1. Keeping abreast, informally, of issues that arise in fields that
aren't mine, and sometimes getting interested, going to cited
articles, etc.

2. Answering questions that happen to fall into my own area of
expertise, as part of what one might call 'scholarly duties', I

3. Raising questions where the knowledge base is very scattered, and
there are all kinds of odd experts I don't know about. E.g. one
example: I was doing some work several years ago on whether certain
types of grammatical changes are unidirectional. There's no way I
could cover the histories of all language groups, so I posted a query
on linguist asking for examples of certain types of changes. I got a
lot of useful answers, from the histories of language families I
didn't know at all.

4. A kind of social purpose: sometimes I'll see a posting by somebody
I know but haven't seen in years, and will answer as a way of
re-establishing contact and saying hello.

5. Amusement, entertainment, etc. Since I tend to work almost
exclusively at home, I'll often read e-mail at odd hours, e.g. as an
andtidote to insomnia, or before bed.

6. As far as reward-structure, in linguistics at any rate either
contributing to e-groups or even posting papers on the Internet is
irrelevant. I'd never think of citing any such thing in my CV, nor
would anybody concerned with looking at my CV be interested. Such
activities are private and for one's own interest.
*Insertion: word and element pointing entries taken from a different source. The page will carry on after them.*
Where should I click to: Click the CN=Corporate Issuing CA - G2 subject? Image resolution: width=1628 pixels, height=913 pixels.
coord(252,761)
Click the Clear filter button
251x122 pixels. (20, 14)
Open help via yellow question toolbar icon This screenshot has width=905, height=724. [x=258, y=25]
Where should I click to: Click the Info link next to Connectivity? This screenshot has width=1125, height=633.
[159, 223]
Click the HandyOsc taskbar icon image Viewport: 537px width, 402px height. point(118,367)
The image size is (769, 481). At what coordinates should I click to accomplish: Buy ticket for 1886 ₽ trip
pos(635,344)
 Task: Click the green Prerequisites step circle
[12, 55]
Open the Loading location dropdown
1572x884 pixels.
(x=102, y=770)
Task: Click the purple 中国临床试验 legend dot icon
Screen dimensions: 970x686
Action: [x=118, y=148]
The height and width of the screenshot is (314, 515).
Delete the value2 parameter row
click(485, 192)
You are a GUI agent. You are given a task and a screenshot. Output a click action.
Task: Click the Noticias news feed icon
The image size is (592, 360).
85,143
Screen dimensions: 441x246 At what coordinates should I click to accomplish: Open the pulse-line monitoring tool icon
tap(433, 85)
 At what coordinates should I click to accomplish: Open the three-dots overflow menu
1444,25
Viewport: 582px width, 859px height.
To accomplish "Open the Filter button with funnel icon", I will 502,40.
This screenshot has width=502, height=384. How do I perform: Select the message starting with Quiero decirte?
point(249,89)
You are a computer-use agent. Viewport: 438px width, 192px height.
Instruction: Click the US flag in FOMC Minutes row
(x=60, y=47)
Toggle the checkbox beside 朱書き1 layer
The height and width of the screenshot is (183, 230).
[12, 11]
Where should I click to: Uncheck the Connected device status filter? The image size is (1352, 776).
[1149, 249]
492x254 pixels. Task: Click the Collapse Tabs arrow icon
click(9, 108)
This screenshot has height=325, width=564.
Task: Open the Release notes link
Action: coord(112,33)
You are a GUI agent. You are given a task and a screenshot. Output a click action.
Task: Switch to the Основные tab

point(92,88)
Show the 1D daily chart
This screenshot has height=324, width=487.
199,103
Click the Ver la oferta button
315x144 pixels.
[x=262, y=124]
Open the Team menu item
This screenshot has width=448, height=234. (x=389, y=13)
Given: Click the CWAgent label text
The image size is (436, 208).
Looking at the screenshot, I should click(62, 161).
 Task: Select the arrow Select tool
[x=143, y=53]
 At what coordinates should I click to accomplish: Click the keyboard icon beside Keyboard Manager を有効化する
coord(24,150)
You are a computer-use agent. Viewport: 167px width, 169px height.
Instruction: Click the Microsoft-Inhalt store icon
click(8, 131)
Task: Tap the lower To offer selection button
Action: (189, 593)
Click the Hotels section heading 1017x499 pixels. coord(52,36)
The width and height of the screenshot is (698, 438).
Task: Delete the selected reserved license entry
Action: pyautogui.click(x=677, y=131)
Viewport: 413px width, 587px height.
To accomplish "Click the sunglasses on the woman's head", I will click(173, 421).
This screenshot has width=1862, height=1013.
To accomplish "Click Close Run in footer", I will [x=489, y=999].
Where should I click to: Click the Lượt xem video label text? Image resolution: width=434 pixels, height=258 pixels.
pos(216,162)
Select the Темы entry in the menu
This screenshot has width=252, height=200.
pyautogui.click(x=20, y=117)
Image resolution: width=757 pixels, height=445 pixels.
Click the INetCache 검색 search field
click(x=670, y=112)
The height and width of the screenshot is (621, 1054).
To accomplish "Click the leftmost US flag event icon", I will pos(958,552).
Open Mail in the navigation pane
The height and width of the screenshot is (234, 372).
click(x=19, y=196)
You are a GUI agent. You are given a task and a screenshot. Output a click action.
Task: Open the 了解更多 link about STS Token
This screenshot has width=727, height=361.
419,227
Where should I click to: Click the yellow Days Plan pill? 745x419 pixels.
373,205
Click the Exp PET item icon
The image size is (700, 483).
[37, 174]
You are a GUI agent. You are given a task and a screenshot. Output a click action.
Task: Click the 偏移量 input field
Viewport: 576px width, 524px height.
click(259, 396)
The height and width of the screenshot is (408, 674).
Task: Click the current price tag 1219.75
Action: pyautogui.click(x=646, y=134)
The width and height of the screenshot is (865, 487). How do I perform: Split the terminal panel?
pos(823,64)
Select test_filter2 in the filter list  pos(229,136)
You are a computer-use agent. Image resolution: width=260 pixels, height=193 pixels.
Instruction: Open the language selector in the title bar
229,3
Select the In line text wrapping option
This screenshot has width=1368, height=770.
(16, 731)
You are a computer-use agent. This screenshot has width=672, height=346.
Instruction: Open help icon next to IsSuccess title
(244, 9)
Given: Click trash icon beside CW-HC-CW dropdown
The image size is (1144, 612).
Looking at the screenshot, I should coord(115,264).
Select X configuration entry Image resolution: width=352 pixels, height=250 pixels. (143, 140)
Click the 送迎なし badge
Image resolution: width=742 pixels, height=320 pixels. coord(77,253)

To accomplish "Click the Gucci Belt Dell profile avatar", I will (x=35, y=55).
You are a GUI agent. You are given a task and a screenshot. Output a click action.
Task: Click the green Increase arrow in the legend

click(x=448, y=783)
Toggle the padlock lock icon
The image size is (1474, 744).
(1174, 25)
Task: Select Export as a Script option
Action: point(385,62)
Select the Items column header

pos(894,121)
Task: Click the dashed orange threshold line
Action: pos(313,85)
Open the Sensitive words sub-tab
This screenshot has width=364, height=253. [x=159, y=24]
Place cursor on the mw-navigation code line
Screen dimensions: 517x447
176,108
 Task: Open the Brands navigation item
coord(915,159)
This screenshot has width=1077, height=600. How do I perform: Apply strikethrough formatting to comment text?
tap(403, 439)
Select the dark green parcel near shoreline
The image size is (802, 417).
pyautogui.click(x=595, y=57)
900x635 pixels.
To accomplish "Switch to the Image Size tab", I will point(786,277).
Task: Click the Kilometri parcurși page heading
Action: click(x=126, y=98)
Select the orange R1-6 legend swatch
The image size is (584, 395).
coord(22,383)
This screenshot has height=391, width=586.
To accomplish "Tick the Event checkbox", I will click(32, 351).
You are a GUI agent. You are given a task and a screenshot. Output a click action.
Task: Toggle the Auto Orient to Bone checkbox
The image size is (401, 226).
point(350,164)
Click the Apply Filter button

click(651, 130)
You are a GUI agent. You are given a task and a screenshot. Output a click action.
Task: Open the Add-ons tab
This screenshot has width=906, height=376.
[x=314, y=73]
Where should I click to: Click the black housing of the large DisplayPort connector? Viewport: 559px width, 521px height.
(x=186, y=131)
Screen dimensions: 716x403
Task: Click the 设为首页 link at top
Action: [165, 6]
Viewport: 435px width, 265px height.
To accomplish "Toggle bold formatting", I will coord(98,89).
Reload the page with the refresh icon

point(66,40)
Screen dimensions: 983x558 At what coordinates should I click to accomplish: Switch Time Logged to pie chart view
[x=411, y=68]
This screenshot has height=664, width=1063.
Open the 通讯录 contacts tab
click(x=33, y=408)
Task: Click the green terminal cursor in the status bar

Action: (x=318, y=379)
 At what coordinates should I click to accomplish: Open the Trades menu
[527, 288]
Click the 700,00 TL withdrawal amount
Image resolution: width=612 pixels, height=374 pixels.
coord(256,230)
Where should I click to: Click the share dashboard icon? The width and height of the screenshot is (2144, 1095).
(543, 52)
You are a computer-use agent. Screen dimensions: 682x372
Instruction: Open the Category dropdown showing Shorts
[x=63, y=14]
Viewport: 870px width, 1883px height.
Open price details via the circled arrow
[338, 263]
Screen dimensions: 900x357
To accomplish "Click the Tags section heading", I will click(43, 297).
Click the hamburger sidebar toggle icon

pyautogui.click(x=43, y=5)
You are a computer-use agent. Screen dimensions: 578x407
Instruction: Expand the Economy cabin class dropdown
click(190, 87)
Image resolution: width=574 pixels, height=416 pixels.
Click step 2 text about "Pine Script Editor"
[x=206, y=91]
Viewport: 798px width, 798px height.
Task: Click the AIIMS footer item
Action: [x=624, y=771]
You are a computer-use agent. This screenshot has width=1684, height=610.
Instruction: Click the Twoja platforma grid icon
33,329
David Palfreyman: I am generally a lurker on LINGUIST, but at the same
time I am trying very hard to finish a journal article and publish a
collection of articles. I suppose this shows up my motivations:
LINGUIST (like local professional association newsletters, for
example) I see as a) a source of information and leads, and
b)occasional stimulus to reply, generally offlist (like this :-) ... I
don't think I really have any instrumental motivation to *contribute*
*to the list* (as opposed to reading, or responding to individual
authors). It's an interesting thought, though - thank you. I might
think of LINGUIST more in that way in future!